GUY CARON COMMENTE LA LÉGALISATION DU CANNABIS

Depuis ce matin, il est légal d’acheter et de consommer du cannabis au Canada.

Plutôt qu’un encouragement à consommer, il s’agit d’une transition fondamentale d’une approche répressive, la guerre contre les drogues, vers une approche de santé publique et il faut donc considérer la légalisation comme une décision de santé publique.

C’est aussi une expérience sociale à une échelle sans précédent puisque le Canada deviendra le premier pays du G7 à légaliser le cannabis et nous devons procéder avec prudence pour en assurer le succès.

Il s’agit d’un changement majeur pour notre société et il va nous falloir du temps pour nous habituer, mais nous avons toutes les raisons de penser que c’était une décision inévitable pour trois raisons :

1. La guerre contre la drogue a montré son inefficacité.

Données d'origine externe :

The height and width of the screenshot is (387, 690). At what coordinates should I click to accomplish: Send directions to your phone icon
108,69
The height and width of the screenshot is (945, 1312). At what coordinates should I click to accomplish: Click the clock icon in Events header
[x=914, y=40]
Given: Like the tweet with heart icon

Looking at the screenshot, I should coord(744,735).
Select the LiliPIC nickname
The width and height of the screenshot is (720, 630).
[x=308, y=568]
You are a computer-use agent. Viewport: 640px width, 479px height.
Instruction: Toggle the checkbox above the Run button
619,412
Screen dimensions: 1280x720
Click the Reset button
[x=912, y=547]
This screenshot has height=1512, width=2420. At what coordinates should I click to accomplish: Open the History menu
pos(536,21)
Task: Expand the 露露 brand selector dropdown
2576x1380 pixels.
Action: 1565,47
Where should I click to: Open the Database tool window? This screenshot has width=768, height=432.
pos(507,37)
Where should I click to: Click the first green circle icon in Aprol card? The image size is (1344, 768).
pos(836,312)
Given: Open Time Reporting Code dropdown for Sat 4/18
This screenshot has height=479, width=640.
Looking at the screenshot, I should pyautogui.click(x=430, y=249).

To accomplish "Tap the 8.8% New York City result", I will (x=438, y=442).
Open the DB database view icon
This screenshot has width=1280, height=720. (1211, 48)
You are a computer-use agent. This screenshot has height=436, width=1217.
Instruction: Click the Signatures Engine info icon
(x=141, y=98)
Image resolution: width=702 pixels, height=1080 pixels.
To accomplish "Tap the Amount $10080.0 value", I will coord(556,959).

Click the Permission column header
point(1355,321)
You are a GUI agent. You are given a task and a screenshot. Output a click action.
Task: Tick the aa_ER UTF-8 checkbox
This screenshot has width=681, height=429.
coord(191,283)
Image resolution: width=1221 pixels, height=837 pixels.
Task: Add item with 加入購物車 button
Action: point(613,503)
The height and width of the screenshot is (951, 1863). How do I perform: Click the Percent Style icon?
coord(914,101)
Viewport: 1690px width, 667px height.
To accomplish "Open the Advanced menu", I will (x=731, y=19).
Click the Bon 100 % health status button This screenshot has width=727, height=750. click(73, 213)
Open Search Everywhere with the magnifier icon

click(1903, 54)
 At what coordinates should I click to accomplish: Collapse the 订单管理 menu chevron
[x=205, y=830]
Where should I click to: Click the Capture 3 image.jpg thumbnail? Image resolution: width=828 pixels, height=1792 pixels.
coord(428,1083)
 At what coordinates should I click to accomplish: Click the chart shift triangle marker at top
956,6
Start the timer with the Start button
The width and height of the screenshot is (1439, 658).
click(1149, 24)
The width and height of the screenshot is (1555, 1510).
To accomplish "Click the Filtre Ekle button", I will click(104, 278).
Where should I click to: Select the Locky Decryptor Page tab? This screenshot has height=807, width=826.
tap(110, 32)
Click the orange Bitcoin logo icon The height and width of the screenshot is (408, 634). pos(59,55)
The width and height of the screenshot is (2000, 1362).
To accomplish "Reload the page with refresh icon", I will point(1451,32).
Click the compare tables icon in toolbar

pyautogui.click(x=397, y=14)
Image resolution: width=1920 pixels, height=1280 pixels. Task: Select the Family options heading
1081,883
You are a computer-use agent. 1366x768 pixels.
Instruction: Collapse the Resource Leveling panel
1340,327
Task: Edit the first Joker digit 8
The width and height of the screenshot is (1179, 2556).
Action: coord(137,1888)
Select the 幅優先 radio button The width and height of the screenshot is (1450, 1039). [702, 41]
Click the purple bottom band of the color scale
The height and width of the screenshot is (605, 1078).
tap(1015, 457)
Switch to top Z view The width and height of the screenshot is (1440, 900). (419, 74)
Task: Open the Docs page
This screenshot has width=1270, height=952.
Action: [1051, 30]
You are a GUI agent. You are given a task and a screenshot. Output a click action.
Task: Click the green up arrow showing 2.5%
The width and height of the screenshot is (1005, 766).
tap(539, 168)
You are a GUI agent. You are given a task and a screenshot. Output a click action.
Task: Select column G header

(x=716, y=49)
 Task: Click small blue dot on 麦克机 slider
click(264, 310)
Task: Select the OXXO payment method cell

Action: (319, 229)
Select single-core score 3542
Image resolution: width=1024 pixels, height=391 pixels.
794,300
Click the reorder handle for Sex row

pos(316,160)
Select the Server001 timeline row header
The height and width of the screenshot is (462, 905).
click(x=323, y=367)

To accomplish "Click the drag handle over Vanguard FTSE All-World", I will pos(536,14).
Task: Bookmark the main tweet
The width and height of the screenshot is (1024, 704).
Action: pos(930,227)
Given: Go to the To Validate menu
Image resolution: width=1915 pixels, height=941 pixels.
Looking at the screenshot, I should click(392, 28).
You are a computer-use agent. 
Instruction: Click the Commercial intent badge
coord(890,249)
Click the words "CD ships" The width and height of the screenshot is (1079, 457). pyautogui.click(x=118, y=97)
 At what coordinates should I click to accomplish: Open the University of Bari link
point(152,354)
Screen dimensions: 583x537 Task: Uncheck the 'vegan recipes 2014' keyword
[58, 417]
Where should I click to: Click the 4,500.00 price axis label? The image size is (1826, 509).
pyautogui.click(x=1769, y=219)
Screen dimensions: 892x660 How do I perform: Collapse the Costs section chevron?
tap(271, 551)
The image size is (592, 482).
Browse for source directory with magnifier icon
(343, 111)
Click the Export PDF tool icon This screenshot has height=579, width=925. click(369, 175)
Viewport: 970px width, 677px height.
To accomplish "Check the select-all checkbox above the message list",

2. En investissant notre argent dans la répression, nous mobilisons des ressources qui pourraient être investies en en éducation, en prévention et dans plusieurs autres initiatives de santé publique.

3. Quand les transactions s’effectuent sur le marché noir, ce sont des milliards de dollars qui vont au crime organisé et nous n’avons aucun contrôle sur la toxicité du produit, les informations données au consommateur ou qui peut en acheter.

Le problème, ce n’est pas la décision, mais comment elle a été mise en œuvre.

Les provinces et les municipalités auraient dû être impliquées dès le début et le gouvernement aurait dû leur fournir tous les outils nécessaires pour se préparer ainsi qu’aux services de police et autres autorités concernées.

On estime que 500 000 personnes vivent avec un casier judiciaire au Canada pour possession de cannabis. Ces casiers judiciaires ont un impact sur leur vie, mais aussi sur nos communautés en créant des barrières supplémentaires face à l’emploi, au logement, à la mobilité internationale et au travail bénévole.

On retrouve également une quantité disproportionnée de personnes racisées ou marginalisées parmi celles-ci. Pendant que les riches peuvent se payer un avocat pour éviter une condamnation, nous ajoutons des obstacles dans la vie de nos concitoyens les plus vulnérables.

Les libéraux ont eu trois ans pour travailler sur ce projet de loi. Pendant ces trois ans, d’autres personnes se sont fait arrêter et devront maintenant vivre avec un casier criminel le reste de leur vie pour quelque chose qui est maintenant parfaitement légal, tout ça au prix d’importantes ressources policières et judiciaires.

Il y a deux semaines, mon collègue Murray Rankin a présenté un projet de loi qui permettrait de radier certains de ces casiers. J’espère voir une évolution rapide dans ce dossier puisque chaque jour compte pour ces milliers de personnes.

Nous avons une occasion exceptionnelle d’améliorer la vie de milliers de Canadiens si la légalisation est gérée de manière efficace. Il faut être prudent, et je vous assure que moi et mes collègues veillerons au grain, mais aussi faire preuve d’ouverture d’esprit pour travailler ensemble à atteindre cet objectif.